I've been asked about this quite a bit lately...
Does anywhere here do any GeoCaching in the WDW parks?
For those of you that don't know, Geocaching is an outdoor treasure-hunting game in which participants (called "geocachers") use a Global Positioning System (GPS) receiver or other navigational techniques to hide and seek containers (called "geocaches" or "caches"). The cache will usually contain a logbook and "treasure" (usually toys or trinkets of little monetary value). The basic idea is to have individuals and organizations set up caches all over the world and share the locations of these caches on the internet. GPS users can then use the location coordinates to find the caches. Once found, a cache may provide the visitor with a wide variety of rewards. All the visitor is asked to do is if they get something they should try to leave something for the cache.
I've been told that it is discouraged at WDW. Anyone have any additional information?

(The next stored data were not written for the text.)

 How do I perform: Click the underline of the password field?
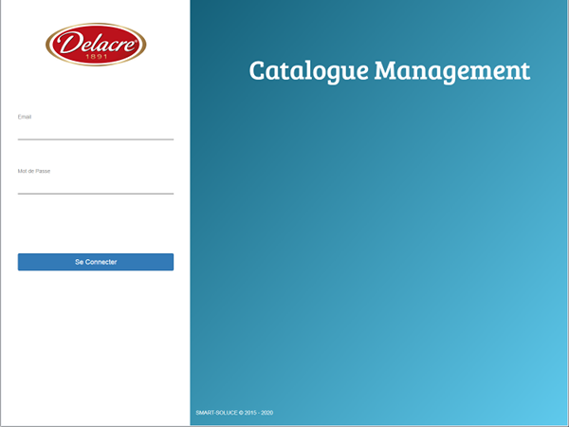click(95, 194)
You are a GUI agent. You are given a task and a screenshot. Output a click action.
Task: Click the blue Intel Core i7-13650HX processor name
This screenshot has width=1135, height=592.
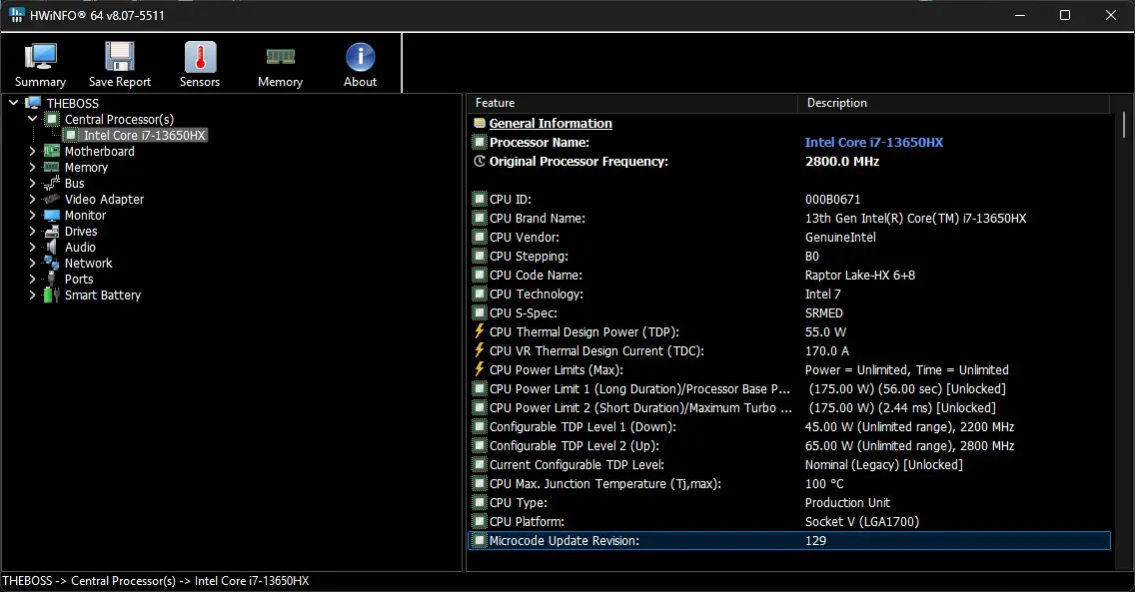pyautogui.click(x=873, y=143)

The Passporter's Treasure Hunts at Walt Disney World book mentions it - they reference an article here: http://www.passporter.com/news/news050205.htm#travel and the website www.geocaching.com
I have also heard that it is discouraged at WDW.

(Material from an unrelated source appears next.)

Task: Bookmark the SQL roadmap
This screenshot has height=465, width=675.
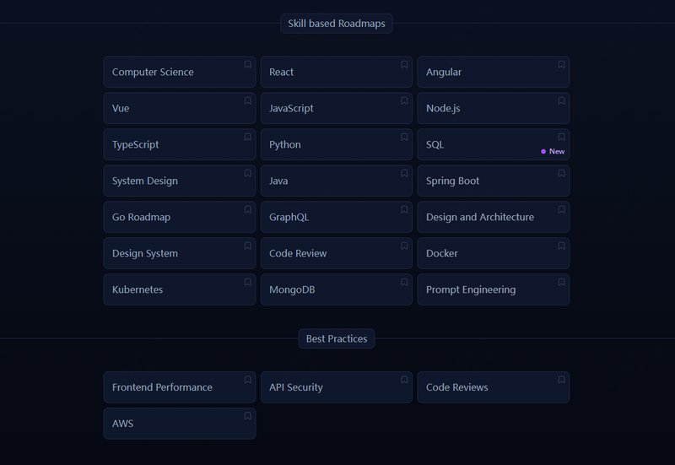Action: pos(562,138)
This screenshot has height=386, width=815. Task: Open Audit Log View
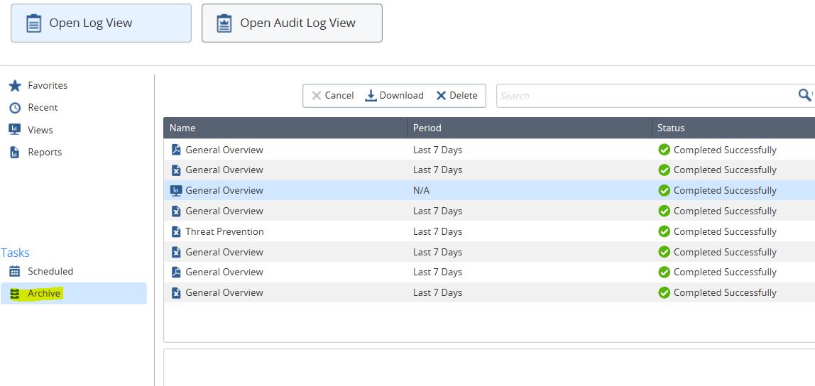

I believe Trendy does geocaching....he would be able to tell you.
I could understand why this is discouraged. Maybe they could host it as an official event once but I don't like the idea of people hiding things in the parks and using GPS to find it without park permission.

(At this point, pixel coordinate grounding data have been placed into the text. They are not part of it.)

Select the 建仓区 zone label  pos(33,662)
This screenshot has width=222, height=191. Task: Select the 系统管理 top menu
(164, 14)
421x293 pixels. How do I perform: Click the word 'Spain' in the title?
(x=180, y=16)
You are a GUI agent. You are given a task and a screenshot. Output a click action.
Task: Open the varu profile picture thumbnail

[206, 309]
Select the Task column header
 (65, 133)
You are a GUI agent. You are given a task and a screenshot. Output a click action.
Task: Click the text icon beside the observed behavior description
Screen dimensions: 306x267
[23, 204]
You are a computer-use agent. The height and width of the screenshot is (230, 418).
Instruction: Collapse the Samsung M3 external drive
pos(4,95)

Sounds fun :thumbs: , and I would join in. Though, I think Disney would want to know about it...
Geocaching is frowned upon in most high-traffic businesses because of the high traffic. Someone other than a geocacher (geocachers tend to call these people "muggles", like non-magical folk in the Harry Potter books) is going to find the box of trinkets, and if they don't outright steal it, they think it's a bomb and notify the police. Even if it is a clear box with geocaching disclaimers on it, it can get blown up by the bomb squad.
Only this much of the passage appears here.